Arriva il rinnovo del contratto nazionale delle lavanderie industriali. A Roma, Filctem Cgil, Femca Cisl e Uiltec Uil hanno sottoscritto con Assosistema Confindustria l’ipotesi di accordo valida per il triennio 2026-2028. Il contratto interessa circa 25mila addetti e oltre 1.200 imprese dei comparti turistico e sanitario.
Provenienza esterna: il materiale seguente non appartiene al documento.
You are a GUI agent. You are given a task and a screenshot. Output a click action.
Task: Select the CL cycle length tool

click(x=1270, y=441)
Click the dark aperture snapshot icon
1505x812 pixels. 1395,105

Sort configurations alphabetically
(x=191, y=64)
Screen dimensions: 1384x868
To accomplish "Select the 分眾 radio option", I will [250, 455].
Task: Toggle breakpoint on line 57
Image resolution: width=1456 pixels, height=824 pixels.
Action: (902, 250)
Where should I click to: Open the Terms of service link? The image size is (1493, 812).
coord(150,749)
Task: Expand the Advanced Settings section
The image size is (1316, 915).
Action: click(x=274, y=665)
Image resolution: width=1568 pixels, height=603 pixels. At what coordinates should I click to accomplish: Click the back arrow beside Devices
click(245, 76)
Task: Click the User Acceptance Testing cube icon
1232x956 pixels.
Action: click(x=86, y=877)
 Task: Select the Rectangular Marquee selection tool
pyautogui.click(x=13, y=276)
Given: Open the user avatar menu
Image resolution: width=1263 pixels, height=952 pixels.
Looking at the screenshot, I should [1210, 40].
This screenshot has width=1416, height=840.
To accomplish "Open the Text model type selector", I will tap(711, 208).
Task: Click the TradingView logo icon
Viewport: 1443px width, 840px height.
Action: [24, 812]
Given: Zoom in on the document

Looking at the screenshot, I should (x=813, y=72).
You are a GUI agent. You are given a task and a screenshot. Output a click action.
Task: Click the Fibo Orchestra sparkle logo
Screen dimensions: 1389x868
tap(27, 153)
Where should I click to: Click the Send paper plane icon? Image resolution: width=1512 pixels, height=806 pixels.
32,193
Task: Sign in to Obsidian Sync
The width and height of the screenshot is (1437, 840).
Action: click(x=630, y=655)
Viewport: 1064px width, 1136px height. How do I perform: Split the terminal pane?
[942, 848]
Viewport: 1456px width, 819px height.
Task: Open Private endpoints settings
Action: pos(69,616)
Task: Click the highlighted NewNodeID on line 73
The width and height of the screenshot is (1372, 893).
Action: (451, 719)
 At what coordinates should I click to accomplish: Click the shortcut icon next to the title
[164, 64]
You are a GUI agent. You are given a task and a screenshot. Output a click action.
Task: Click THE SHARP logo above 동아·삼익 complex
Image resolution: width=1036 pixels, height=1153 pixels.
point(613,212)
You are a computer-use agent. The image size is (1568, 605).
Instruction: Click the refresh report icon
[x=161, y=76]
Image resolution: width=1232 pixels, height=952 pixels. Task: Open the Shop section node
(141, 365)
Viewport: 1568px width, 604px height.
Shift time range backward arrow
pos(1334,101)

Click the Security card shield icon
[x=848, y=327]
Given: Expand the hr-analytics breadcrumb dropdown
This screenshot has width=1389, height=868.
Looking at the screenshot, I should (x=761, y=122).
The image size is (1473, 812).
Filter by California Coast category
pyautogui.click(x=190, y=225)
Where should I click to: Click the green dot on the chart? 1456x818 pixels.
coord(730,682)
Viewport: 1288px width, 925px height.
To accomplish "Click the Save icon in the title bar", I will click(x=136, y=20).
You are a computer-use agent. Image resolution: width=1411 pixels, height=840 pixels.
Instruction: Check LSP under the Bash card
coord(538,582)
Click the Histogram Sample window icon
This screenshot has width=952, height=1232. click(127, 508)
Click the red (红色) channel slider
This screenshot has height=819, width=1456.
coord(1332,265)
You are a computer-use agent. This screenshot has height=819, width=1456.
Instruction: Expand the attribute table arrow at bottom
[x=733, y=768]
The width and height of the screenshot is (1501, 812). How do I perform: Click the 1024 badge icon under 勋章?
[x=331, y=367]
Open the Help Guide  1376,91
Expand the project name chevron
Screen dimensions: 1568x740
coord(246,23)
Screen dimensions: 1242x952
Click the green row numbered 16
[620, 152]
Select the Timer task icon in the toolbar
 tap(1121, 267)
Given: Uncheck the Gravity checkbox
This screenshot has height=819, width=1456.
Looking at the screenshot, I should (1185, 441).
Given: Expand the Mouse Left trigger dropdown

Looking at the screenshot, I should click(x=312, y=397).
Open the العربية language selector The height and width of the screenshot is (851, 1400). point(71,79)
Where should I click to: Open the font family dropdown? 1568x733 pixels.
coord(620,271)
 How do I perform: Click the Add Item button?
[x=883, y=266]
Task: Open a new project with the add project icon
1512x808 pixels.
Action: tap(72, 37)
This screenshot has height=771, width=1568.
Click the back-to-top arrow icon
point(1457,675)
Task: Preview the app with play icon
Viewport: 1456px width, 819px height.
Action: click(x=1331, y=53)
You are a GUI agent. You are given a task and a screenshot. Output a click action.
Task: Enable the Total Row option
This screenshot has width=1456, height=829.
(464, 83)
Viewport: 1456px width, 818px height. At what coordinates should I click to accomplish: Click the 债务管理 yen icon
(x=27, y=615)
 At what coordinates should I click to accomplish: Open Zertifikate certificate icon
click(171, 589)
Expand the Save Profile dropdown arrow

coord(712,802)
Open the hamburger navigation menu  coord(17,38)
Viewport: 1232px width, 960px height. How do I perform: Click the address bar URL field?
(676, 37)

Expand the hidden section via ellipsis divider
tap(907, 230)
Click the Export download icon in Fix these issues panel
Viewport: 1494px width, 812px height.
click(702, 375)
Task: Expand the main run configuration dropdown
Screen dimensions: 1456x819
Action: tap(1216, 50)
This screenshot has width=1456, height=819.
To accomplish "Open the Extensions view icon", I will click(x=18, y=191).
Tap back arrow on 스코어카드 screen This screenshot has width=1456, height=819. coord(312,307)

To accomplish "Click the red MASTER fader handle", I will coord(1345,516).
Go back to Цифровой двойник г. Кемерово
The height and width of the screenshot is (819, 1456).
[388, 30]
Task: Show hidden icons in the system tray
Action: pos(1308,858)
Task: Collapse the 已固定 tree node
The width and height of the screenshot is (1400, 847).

L’intesa arriva dopo la scadenza del precedente CCNL, ferma al 31 dicembre scorso.
Le organizzazioni sindacali parlano di un accordo “economicamente e normativamente congruo”, sottolineando la necessità di salvaguardare il potere d’acquisto dei lavoratori in una fase ancora segnata dall’aumento del costo della vita.
Aumenti salariali: 188 euro complessivi e quattro tranche
Sul piano economico, il rinnovo prevede un aumento complessivo medio TEC di 188 euro per il livello B1. L’incremento sui minimi contrattuali TEM sarà invece pari a 180 euro, corrispondente a un aumento del 9,8%.
Gli incrementi saranno distribuiti in quattro tranche:
- 50 euro da maggio 2026;
- 20 euro da dicembre 2026;
- 50 euro da ottobre 2027;
- 60 euro da ottobre 2028.
Il montante economico complessivo raggiungerà i 3.500 euro, comprensivi di 100 euro in welfare da erogare entro marzo 2027.
Sale inoltre l’elemento perequativo destinato ai lavoratori delle aziende prive di contrattazione di secondo livello: l’importo passerà da 350 a 380 euro nel corso della vigenza contrattuale.
Welfare, previdenza e sanità integrativa
Importanti anche gli interventi sul welfare contrattuale. Nel triennio aumenterà dello 0,1% il contributo aziendale destinato al fondo pensione Previmoda.
Per il fondo sanitario integrativo FASIIL il contributo datoriale salirà da 12 a 15 euro. Prevista inoltre una tutela specifica per le vittime di violenza di genere, con il mantenimento della copertura FASIIL durante il periodo di aspettativa.
Più ROL, vestizione pagata e limiti ai contratti a termine
Sul fronte normativo cresce il numero delle ROL per i lavoratori turnisti: dal 2027 si arriverà a 56 ore. Per le centrali di sterilizzazione chirurgica organizzate su 6 e 7 giorni, le riduzioni di orario saliranno rispettivamente a 68 e 80 ore.
Riconosciuto anche il tempo di vestizione per il personale della sterilizzazione: 10 minuti giornalieri dal 2026 e 15 minuti da gennaio 2027.
L’intesa introduce inoltre la riduzione dal 35% al 30% del limite dei contratti a termine e rafforza salute e sicurezza, prevedendo assistenza legale a carico dell’azienda per i lavoratori preposti.